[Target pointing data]
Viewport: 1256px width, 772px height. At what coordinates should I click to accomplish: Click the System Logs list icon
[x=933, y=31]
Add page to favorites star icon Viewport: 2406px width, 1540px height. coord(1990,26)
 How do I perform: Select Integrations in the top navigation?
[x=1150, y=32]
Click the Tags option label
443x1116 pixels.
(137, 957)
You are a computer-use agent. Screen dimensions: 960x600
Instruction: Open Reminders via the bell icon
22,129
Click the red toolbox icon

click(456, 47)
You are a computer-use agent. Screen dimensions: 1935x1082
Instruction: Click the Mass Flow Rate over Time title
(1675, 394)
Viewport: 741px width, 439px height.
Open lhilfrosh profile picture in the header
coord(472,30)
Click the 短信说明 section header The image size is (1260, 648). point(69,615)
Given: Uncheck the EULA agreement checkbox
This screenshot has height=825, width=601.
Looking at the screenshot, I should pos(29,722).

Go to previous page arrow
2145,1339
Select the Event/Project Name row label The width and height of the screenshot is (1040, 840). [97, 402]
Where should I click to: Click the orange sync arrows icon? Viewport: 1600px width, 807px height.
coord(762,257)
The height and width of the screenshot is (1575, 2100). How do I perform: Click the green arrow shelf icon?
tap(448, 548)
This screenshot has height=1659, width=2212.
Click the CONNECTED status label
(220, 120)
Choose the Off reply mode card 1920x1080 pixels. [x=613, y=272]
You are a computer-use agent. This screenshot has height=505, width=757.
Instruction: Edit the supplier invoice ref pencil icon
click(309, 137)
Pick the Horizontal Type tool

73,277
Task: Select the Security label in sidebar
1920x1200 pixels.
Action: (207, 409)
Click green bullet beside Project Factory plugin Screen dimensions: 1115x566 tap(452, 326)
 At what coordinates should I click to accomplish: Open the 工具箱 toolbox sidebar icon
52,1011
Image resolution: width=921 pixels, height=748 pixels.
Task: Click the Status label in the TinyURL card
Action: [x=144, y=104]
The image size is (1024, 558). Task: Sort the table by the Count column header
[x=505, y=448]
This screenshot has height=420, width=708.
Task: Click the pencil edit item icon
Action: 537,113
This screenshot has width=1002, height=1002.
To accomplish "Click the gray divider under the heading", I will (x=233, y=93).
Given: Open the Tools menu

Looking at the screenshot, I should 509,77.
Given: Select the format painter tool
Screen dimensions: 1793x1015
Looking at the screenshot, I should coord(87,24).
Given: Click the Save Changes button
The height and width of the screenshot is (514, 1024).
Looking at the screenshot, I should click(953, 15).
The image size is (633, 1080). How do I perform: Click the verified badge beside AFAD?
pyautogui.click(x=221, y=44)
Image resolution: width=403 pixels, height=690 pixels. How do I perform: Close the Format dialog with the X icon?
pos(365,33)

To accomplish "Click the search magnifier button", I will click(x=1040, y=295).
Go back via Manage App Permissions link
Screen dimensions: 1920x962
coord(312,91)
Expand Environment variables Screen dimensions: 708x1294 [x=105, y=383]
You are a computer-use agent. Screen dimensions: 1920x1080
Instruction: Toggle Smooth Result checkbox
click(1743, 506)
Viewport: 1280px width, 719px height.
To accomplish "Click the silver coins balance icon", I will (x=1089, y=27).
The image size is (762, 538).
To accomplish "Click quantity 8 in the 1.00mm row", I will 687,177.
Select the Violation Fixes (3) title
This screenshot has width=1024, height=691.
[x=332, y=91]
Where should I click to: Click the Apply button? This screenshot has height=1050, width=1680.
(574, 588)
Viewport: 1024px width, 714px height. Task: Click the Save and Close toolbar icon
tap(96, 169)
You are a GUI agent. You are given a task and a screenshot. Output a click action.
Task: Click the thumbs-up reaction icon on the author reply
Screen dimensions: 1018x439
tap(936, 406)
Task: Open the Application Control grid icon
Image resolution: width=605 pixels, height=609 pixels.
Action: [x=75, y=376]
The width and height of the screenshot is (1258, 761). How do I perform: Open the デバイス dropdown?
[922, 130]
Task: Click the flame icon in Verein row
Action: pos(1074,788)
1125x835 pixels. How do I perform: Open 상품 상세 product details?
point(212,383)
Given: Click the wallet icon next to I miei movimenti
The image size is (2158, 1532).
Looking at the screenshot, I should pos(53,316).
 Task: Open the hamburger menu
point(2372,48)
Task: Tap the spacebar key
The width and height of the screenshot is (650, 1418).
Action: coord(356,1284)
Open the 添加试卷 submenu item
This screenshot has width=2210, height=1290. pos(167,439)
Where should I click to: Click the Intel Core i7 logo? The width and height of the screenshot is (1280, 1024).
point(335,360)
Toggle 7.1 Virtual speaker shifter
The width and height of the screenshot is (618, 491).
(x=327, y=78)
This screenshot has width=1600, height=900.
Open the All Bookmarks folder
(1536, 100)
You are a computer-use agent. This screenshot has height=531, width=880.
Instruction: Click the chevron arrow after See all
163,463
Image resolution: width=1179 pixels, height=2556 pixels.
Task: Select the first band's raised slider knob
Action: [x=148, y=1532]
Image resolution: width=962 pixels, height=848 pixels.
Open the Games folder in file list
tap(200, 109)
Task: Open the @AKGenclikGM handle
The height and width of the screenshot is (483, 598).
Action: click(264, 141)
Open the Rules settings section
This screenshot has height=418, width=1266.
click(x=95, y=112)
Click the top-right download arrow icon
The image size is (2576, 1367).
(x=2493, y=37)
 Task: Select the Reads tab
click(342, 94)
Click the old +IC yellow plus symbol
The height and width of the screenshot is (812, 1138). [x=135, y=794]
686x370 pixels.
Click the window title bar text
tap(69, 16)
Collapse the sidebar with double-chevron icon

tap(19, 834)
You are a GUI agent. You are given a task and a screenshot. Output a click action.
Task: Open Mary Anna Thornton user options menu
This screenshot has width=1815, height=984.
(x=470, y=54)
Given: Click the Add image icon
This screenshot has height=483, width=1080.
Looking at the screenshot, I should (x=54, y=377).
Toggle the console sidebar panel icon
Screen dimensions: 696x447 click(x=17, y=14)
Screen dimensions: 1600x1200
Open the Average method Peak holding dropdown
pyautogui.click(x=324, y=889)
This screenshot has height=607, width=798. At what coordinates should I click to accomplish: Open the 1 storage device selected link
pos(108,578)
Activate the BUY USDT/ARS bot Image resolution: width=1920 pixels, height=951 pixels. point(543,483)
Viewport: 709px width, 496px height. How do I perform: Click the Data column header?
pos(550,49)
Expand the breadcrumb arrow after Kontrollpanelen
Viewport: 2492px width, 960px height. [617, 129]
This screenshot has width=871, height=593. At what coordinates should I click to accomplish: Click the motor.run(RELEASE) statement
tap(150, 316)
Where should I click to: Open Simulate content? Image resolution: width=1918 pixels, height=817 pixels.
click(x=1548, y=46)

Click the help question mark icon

• **Your objective**
Which lines of the entries contain the string "link"? List every one of them in full.

• **The answer**
Go back via Manage App Permissions link
This screenshot has height=607, width=798. At what coordinates should I click to accomplish: Open the 1 storage device selected link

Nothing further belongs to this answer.